■ **RECORDED DATA**
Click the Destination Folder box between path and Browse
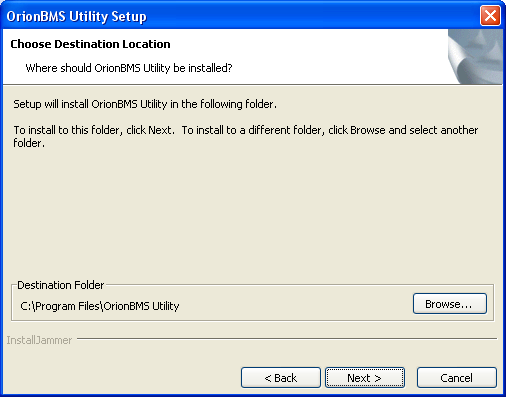This screenshot has width=506, height=397. point(296,306)
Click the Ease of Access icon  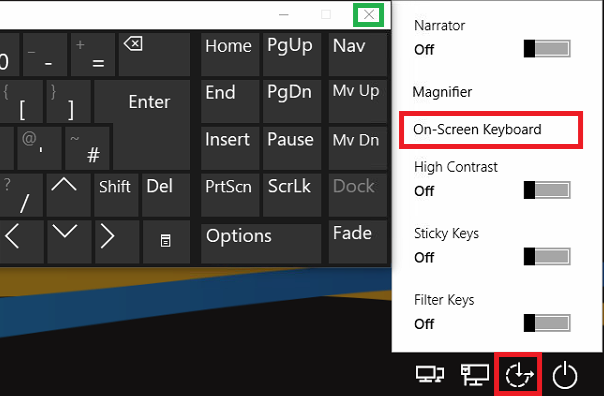coord(519,375)
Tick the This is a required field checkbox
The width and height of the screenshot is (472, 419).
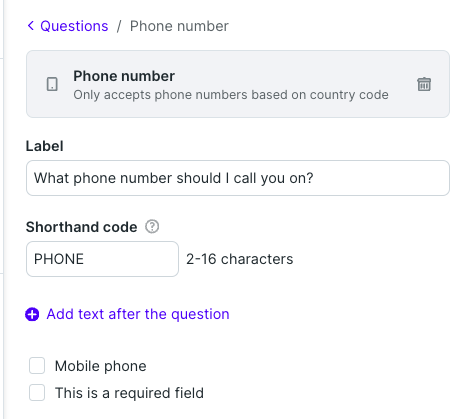pyautogui.click(x=37, y=392)

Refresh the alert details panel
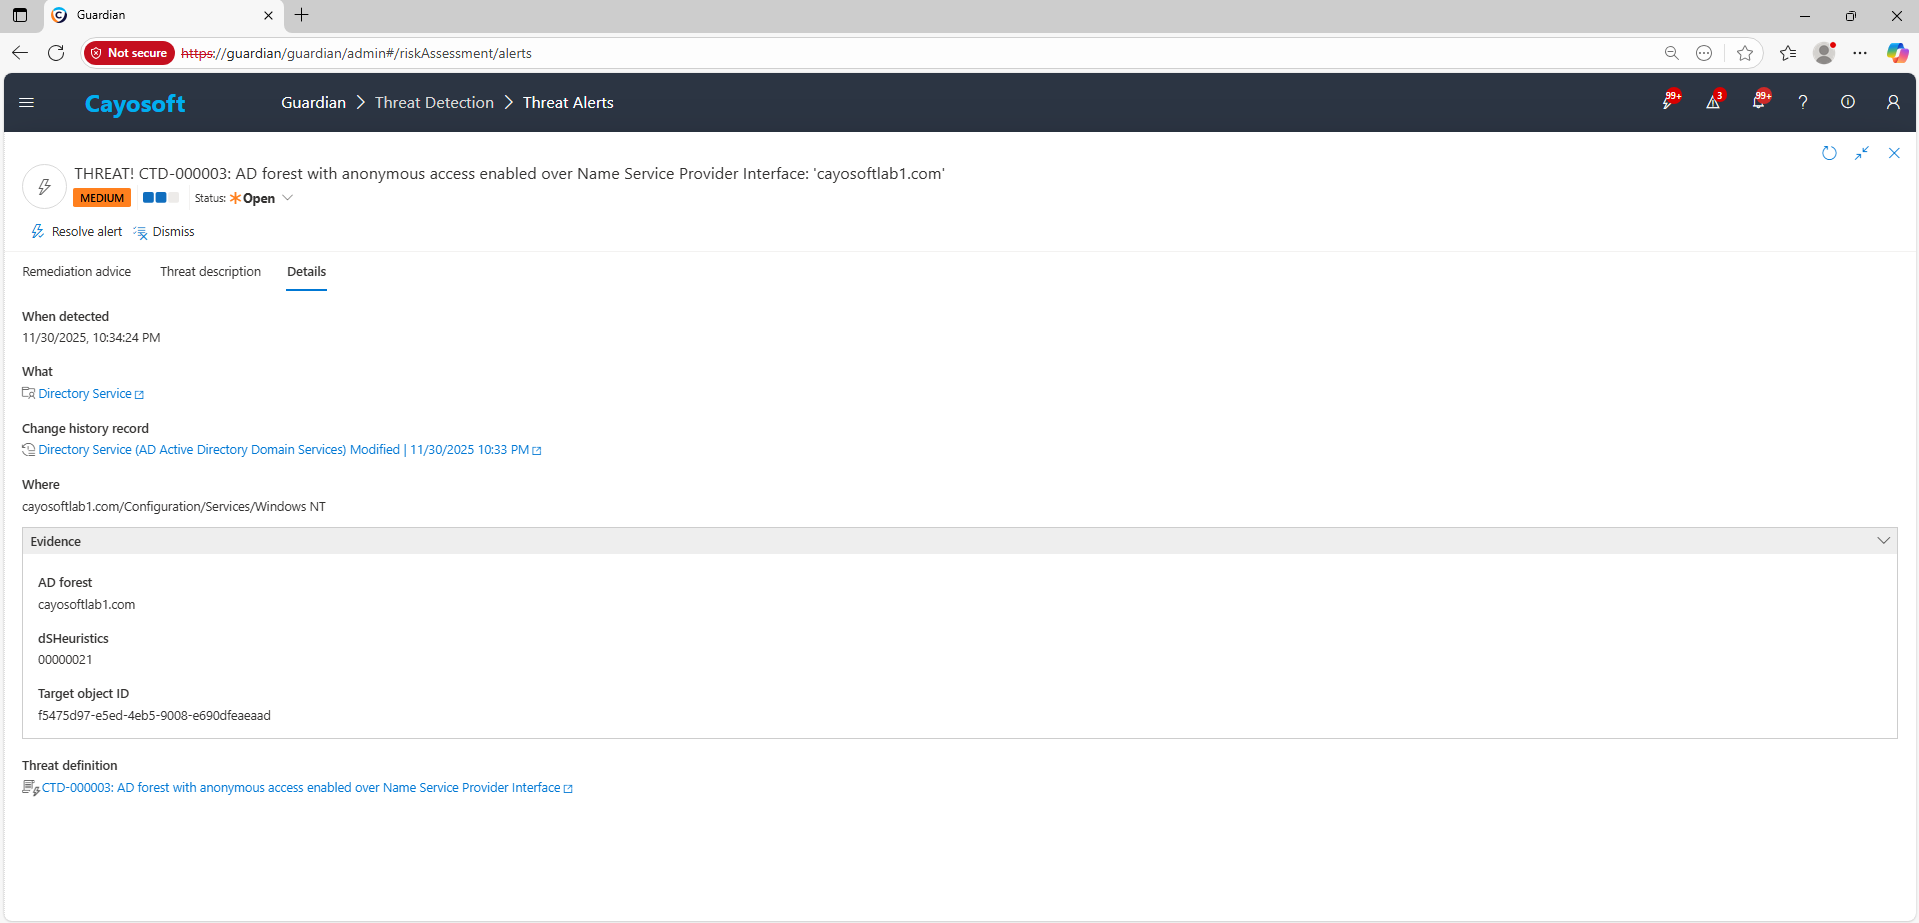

■ **YOUR TASK**
Return, unchanged, the lines from the one with "Tick the This is a required field checkbox" up to and including the last line of the rows, leaving out the pictures.

■ **FINAL ANSWER**
Tick the This is a required field checkbox
The width and height of the screenshot is (472, 419).
pyautogui.click(x=37, y=392)

Refresh the alert details panel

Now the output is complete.